__課題の説明__:
Astroについての本文抜粋をもとに、次の問いに答えよ。
1. Amazonが年次ハードウェアイベントを開催したのは米国時間の何月何日か。
2. 現在、Astroは招待制でいくらで販売されているか。
3. ドローンサービス「Amazon Prime Air」が発表されたのは何年か。

__本文抜粋__:
「Astro」はまだ発売されない。
Amazonは米国時間9月28日に開催した年次ハードウェアイベントで、表情豊かなかわいいロボット「Astro」のアップデートを発表した。Astroは「Ring」に対応し、「Alexa」と伸縮式ペリスコープカメラを搭載した車輪付きロボットだ。アップデートにより、Astroはペットの様子や、窓やドアが開いたままになっていることを知らせてくれるようになる。
ただし、Astroの一般発売日は発表されなかった。
Amazonは、2021年の年次ハードウェアイベントの最後に突然Astroを発表した。同社はAstroを試験的な製品と考えているため、現在は招待制でのみ1000ドル(約14万5000円)で販売している。同社によると、招待のリクエストは数十万件も寄せられたという。一般発売時の価格は1450ドル(約21万円)になる見込みだ。
Astroは、小売りサービスからEchoシリーズのスマートスピーカーまで、あらゆるものを通じてわれわれの生活に入り込もうとするAmazonの試みの中でも大胆な例だ。また、Amazonの野望(2013年に発表されたドローンサービス「Amazon Prime Air」を覚えているだろうか)を先取りしたかのような最新の例でもある。だが、Astroの技術はあまりにも新しいため、AmazonはAstroの機能を、招待した一部の顧客に自宅で使ってもらいながらリアルタイムで改良し、成長させていくことにした。

__収集資料__:
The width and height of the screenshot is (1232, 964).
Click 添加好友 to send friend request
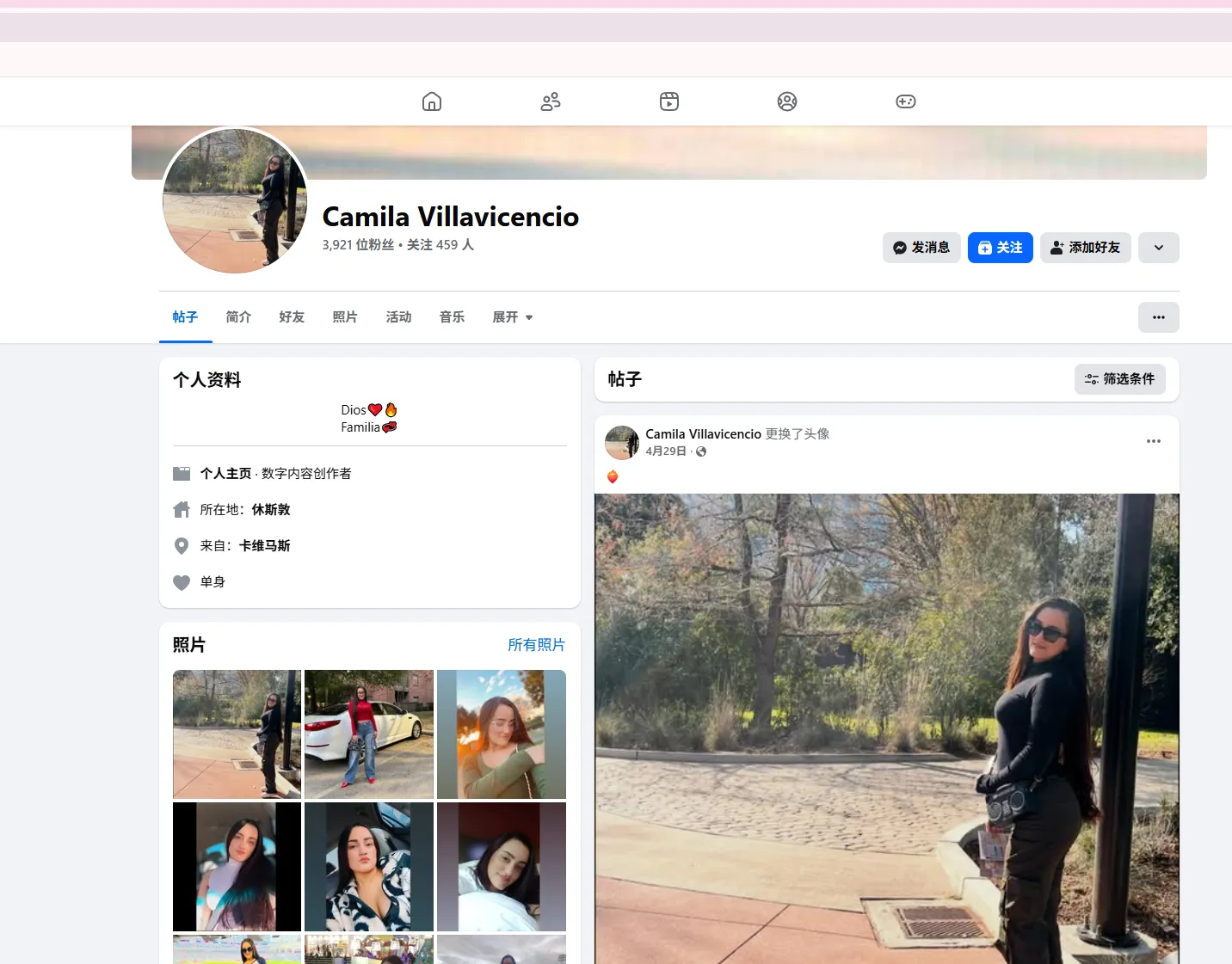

__解答例__:
1. 米国時間の9月28日である。
2. 1000ドル(約14万5000円)で販売されている。
3. 2013年である。